People would argue that such attitudes are fashioned by the society and indeed, this may be the case. Children are told to lodge complaints with the parents of their attackers and only those whose parents instruct them to exact their own justice would take matters into their own hands. And this brings us to a trend that seems to becoming the norm. This trend is the hired gun, the cold-blooded individual who would do anything for a fee.
This week has seen some of the most atrocious incidents in the annals of Guyana. It is not that these things have never happened but the frequency with which they are happening is becoming alarming. Columnist Frederick Kissoon leaves his home for Kaieteur News. He stops to make a purchase at a city store. He parks his car some distance away for a want of parking near the store.
He gets a most filthy bath that provokes anger across the region; the event is being described as an attack against press freedom. In short, Mr Kissoon, for being a staunch critic of President Bharrat Jagdeo and his government, is physically attacked. His attacker flees in a car, not brave enough to face the man he appears to hate for his public expressions.
Twenty-four hours later, there is a repeat of the Kissoon incident. A man attacks another, this time with sulphuric acid. This horrendous attack is followed by the sound of running feet; the attacker, like the one in the Kissoon case, decides to run rather than face the consequences of his actions.
In the latter case, the victim is scarred for the rest of his life. He is of the view that he was so attacked because he held strong views about the administration of cricket in Guyana. This may not necessarily be the case but the fact that a man could feel that he is attacked for his views tells a most horrifying story.

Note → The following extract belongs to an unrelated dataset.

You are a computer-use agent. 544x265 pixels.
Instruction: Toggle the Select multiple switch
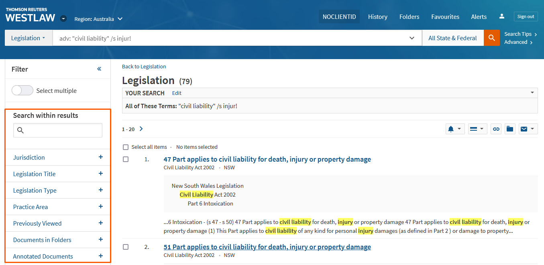(x=22, y=90)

What has been established is that the attackers both in the Kissoon incident and the Jaigobin incident (Jaigobin was the man who suffered the acid bath) were not known by the victims. It therefore suggests that people paid them to undertake their dirty work; that the attackers are mercenaries.

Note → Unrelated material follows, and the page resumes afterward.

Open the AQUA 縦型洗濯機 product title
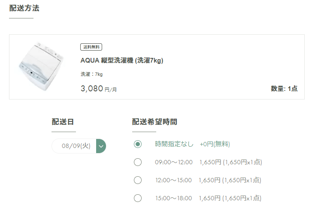The width and height of the screenshot is (318, 214). point(122,60)
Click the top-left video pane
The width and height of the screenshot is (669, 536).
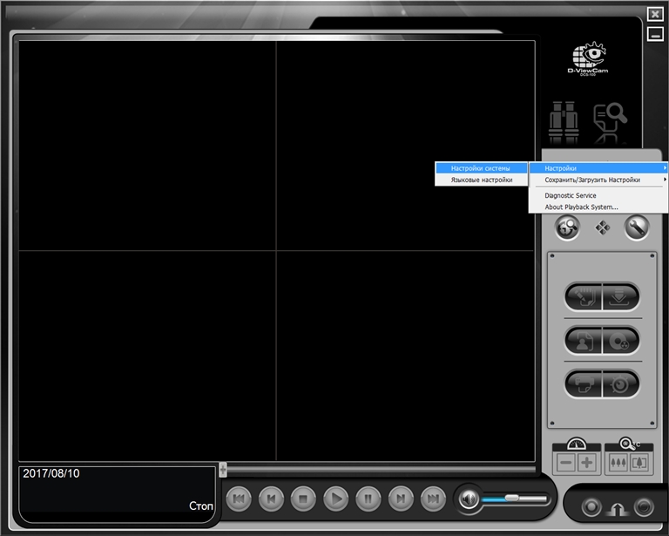147,146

People on the street seem to have a good knowledge of the perpetrators but here again the society seems to have closed its ranks to protect the criminal. The police have no leads and no one is volunteering any information.
People are afraid to talk out of a need for self protection. Some fear being victims of similar attacks. During the crime wave the Guyanese gunmen who walked almost untouched, killed those who they said were snitches. We notice that the same thing happened in Tivoli Gardens, Jamaica—the gunmen although under siege, killed those who tended to speak out against criminal activity.
This is how the criminal enterprise survives. With the growing kevel of illiteracy, the breakdown in societal norms and above all, the growing disrespect for people, such trends would only continue.